Cygwin is way older than CoLinux. CoLinux is from 2004. Cygwin was first released in 1995.
The problem with Cygwin as I remember it was DLL hell. You'd have applications (such as a OpenSSH port for Windows) which would include their own cygwin1.dll and then you'd have issues with different versions of said DLL.
Cygwin had less overhead which mattered in a world of limited RAM and heavy, limited swapping (x86-32, limited I/O, PATA, ...).
Those constraints also meant native applications instead of Web 2.0 NodeJS and what not. Java specifically had a bad name, and back then not even a coherent UI toolkit.
As always: two steps forward, one step back.
Just use ssh from Cygwin. DLL hell was rarely a problem, just always install everything via setup.exe.

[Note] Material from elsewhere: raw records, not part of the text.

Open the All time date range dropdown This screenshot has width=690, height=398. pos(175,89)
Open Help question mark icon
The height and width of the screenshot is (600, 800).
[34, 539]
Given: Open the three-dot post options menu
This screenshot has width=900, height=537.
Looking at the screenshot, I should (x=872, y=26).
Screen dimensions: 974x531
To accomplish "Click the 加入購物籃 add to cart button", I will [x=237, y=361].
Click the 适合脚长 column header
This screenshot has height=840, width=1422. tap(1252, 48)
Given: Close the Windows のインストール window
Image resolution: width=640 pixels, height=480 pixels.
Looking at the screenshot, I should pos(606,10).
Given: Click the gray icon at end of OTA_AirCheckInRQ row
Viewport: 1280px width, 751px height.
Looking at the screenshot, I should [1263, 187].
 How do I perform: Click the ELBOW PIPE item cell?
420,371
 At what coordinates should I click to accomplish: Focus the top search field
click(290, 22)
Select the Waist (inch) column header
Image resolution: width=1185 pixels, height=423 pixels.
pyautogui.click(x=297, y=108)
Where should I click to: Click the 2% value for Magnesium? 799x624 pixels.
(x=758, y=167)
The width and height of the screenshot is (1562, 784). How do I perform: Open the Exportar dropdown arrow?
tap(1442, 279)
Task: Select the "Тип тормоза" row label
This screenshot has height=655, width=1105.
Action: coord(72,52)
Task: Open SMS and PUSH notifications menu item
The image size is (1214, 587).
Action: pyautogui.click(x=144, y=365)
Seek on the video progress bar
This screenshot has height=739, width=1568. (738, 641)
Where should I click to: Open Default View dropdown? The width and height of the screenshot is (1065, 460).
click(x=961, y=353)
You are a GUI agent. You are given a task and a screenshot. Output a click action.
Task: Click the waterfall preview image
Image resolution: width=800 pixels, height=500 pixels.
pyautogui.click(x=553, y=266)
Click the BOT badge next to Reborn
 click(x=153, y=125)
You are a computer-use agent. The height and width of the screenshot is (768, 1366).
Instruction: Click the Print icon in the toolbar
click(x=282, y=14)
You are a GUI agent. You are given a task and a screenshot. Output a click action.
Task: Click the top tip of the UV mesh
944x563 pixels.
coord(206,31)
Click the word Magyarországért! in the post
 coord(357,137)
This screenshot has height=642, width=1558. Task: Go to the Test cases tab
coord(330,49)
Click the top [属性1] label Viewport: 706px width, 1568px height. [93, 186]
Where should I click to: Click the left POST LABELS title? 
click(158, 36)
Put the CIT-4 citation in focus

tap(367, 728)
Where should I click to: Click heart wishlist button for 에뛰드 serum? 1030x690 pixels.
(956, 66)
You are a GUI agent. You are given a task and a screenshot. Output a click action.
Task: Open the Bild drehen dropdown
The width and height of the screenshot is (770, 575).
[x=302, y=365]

The single biggest problem it has is slow forking. I learned to write my scripts in pure bash as much as possible, or as a composition of streaming executables, and avoid executing an executable per line of input or similar.
Meanwhile those that complained about Java, now ship a whole browser with their "native" application, and then complain about Google taking over the Web.
> Cygwin had less overhead which mattered in a world of limited RAM and heavy, limited swapping (x86-32, limited I/O, PATA, ...).
Maybe so, but my memory of Cygwin was waiting multiple seconds just for the Cygwin CLI prompt to load. It was very slow on my machines.